The semiconductor shortage remains a huge setback to global manufacturing and production. However, the industry as a whole stands to profit from the trend. So it’s likely to continue growing no matter what the stock market does in the short term.
Earnings season is still in its early stages, but looks strong for companies in the semiconductor space, with strong sales, ongoing demand, and improving profit margins.
One early winner from earnings season is Texas Instruments (TXN). The semiconductor manufacturer beat analyst earnings expectations for the third quarter in a row, with revenues of $4.8 billion.
Shares have been underperforming in the past year, up just 4 percent compared to higher gains in the semiconductor space, even as the company’s profit margins have closed in on 42 percent.
Action to take: Shares look attractive here given the company’s strong growth and underperformance over the past year.
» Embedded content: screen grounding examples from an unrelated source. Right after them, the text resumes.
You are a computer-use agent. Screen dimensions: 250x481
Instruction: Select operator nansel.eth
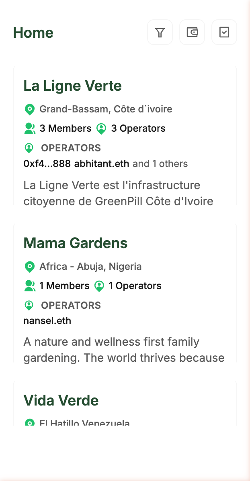point(47,321)
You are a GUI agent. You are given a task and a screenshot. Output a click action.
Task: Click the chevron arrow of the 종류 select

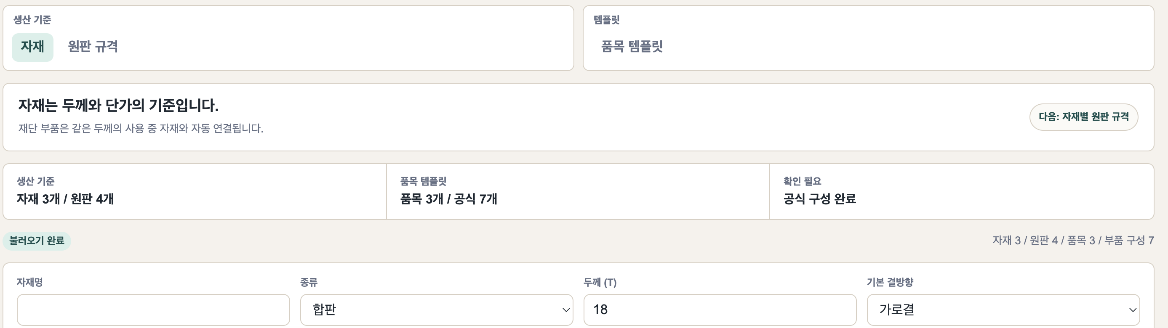coord(565,310)
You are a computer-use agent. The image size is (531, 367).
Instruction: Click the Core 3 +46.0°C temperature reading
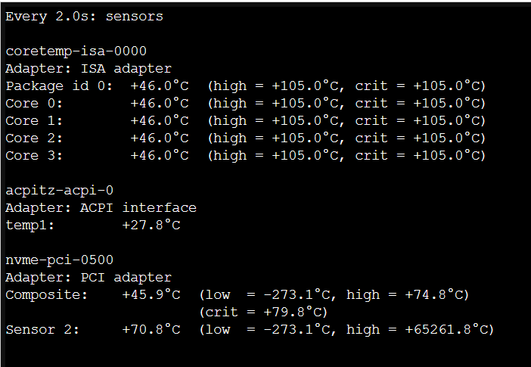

Investor who buy shares can get a recently-raised dividend that starts at nearly 2.6 percent right now and will likely continue to grow in time.
For traders, the ongoing strength in the semiconductor space make for a call option trade here. The May $190 calls, last going for about $6.20, offer continued upside if shares continue to rally off their strong earnings report.
Disclosure: The author of this article has no position in the company mentioned here, but may trade after the next 72 hours. The author receives no compensation from any of the companies mentioned in this article.